## What needs to be done
From the line with "Select 'sauf' radio button in row 3" up to and including the last line of the data, reproduce the lines with "radio button" changed to "option button" and everything else kept the same.

## Material for the task
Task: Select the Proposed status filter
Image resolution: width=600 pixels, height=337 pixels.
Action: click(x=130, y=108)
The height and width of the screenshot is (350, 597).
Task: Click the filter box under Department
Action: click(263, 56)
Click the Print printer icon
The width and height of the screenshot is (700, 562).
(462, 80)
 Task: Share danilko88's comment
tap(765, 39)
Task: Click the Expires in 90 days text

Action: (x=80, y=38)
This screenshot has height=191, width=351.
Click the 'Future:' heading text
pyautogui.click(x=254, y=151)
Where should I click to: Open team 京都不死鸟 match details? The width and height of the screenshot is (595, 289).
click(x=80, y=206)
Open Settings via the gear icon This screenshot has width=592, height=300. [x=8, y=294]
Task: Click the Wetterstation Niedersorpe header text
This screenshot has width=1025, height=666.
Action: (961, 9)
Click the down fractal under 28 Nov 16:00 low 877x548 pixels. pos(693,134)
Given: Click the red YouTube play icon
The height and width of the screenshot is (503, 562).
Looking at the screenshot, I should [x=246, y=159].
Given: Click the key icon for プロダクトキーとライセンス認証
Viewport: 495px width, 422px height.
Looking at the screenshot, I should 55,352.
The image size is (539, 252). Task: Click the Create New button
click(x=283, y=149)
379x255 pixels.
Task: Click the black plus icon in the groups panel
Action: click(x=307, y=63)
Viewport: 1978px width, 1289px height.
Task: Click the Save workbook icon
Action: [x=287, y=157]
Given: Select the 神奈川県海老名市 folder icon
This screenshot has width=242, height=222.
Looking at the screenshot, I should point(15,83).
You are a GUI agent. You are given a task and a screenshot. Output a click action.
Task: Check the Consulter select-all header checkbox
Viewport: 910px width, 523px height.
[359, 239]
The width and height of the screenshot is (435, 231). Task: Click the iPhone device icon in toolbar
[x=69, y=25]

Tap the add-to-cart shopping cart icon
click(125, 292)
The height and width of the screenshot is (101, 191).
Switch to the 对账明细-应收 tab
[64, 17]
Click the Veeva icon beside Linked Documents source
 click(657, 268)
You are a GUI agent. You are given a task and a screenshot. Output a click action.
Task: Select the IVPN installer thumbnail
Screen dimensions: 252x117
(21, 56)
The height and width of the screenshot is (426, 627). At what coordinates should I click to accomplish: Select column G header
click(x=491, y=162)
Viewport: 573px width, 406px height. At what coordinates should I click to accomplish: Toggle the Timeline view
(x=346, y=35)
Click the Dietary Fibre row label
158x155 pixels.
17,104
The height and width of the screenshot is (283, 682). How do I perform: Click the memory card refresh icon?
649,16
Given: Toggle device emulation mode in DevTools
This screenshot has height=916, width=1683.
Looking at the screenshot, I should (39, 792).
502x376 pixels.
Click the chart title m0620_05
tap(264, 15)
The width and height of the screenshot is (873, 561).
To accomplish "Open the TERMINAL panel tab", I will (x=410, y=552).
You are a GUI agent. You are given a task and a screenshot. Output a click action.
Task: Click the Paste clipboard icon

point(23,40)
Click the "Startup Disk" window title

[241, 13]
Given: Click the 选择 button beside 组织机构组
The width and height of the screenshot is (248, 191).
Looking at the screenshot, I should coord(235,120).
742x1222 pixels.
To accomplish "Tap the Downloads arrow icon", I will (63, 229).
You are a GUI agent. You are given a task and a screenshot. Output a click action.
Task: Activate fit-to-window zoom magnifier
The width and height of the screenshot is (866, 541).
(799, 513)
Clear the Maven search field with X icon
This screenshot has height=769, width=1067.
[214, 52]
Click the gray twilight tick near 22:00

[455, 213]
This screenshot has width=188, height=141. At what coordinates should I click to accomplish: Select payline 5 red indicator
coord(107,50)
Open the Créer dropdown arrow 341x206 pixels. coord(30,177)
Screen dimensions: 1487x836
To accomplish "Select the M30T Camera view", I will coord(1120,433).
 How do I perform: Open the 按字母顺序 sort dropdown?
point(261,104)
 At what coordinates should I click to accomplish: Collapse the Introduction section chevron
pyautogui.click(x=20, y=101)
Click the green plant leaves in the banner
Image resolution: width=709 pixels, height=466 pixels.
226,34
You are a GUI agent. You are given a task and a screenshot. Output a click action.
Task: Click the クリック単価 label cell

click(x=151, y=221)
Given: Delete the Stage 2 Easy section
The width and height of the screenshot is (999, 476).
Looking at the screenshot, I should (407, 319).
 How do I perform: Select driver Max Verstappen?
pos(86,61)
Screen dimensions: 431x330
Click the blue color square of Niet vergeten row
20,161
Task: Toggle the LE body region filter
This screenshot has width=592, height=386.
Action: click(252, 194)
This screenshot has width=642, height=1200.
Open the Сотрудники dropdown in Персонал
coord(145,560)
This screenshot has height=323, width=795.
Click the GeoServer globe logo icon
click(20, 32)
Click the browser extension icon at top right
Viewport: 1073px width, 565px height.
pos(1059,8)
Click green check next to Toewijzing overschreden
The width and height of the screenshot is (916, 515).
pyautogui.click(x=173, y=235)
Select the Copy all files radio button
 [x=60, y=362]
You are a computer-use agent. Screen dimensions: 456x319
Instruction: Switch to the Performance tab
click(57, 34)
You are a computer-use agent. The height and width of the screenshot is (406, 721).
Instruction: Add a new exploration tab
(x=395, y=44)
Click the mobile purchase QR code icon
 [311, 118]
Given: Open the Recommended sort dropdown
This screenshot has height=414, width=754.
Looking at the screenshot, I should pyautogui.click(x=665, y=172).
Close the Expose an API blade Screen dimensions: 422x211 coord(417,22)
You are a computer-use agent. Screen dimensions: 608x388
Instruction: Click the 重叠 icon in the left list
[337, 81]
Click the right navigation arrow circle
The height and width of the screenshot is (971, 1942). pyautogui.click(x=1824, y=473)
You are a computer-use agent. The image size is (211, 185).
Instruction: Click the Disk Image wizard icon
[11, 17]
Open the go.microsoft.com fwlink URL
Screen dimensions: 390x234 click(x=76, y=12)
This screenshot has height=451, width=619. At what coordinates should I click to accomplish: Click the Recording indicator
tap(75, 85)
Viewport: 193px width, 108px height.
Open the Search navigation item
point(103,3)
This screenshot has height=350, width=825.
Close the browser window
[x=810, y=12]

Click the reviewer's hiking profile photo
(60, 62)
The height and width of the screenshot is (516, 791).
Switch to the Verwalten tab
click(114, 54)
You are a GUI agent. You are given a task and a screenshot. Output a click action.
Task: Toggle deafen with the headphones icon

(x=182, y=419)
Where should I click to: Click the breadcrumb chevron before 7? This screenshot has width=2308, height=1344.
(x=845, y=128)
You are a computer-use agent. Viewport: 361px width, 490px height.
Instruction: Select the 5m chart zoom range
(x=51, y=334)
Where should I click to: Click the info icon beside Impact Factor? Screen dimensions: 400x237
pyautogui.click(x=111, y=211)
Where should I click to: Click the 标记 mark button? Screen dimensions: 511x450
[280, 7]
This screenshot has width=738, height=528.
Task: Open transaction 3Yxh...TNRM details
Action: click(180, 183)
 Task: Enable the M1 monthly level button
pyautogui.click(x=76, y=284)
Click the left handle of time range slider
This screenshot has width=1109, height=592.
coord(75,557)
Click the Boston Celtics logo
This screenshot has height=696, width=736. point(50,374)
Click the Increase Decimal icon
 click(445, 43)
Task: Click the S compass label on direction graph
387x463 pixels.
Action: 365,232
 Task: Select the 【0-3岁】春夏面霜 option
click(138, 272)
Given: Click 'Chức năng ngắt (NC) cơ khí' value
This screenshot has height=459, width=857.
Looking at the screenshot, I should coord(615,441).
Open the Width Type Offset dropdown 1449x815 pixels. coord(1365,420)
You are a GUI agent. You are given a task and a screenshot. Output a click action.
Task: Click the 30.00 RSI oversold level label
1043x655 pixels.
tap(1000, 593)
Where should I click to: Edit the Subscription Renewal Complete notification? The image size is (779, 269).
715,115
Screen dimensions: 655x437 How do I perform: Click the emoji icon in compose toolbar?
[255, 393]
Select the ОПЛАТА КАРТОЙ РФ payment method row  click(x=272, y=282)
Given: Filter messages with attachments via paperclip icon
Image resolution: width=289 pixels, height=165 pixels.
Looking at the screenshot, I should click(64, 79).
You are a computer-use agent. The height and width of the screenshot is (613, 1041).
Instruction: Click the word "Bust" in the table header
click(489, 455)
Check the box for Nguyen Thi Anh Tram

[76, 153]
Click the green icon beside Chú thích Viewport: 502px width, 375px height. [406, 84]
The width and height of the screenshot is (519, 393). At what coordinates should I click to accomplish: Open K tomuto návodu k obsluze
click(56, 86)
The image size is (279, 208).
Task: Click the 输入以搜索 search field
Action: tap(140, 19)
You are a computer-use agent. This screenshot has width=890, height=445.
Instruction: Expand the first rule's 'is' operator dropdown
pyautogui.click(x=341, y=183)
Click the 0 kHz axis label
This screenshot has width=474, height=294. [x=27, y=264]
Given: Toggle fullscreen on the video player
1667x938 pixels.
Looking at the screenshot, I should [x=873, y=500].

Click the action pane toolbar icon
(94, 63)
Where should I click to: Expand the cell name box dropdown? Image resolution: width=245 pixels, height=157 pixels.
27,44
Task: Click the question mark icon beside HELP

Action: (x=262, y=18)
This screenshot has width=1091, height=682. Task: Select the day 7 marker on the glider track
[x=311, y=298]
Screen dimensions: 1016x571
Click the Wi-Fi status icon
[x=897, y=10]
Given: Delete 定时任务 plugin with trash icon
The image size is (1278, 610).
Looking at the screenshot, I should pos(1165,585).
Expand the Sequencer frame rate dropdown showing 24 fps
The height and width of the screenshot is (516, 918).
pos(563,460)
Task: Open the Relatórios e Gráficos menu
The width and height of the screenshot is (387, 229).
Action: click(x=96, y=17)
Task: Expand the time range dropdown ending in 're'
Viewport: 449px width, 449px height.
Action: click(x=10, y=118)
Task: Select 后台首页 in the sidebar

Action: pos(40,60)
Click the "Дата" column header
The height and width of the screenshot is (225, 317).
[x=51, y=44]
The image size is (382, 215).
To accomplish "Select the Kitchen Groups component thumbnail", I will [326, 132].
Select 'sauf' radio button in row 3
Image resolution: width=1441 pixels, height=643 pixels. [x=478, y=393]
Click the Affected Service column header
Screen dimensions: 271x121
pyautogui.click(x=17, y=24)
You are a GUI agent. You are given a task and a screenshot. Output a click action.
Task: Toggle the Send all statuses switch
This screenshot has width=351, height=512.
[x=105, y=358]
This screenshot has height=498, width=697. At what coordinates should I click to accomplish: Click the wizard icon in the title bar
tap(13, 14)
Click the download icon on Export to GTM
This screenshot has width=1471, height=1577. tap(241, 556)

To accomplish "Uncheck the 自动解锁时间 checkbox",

## Solved exercise
Select 'sauf' option button in row 3
Image resolution: width=1441 pixels, height=643 pixels. [x=478, y=393]
Click the Affected Service column header
Screen dimensions: 271x121
pyautogui.click(x=17, y=24)
You are a GUI agent. You are given a task and a screenshot. Output a click action.
Task: Toggle the Send all statuses switch
This screenshot has width=351, height=512.
[x=105, y=358]
This screenshot has height=498, width=697. At what coordinates should I click to accomplish: Click the wizard icon in the title bar
tap(13, 14)
Click the download icon on Export to GTM
This screenshot has width=1471, height=1577. tap(241, 556)

To accomplish "Uncheck the 自动解锁时间 checkbox",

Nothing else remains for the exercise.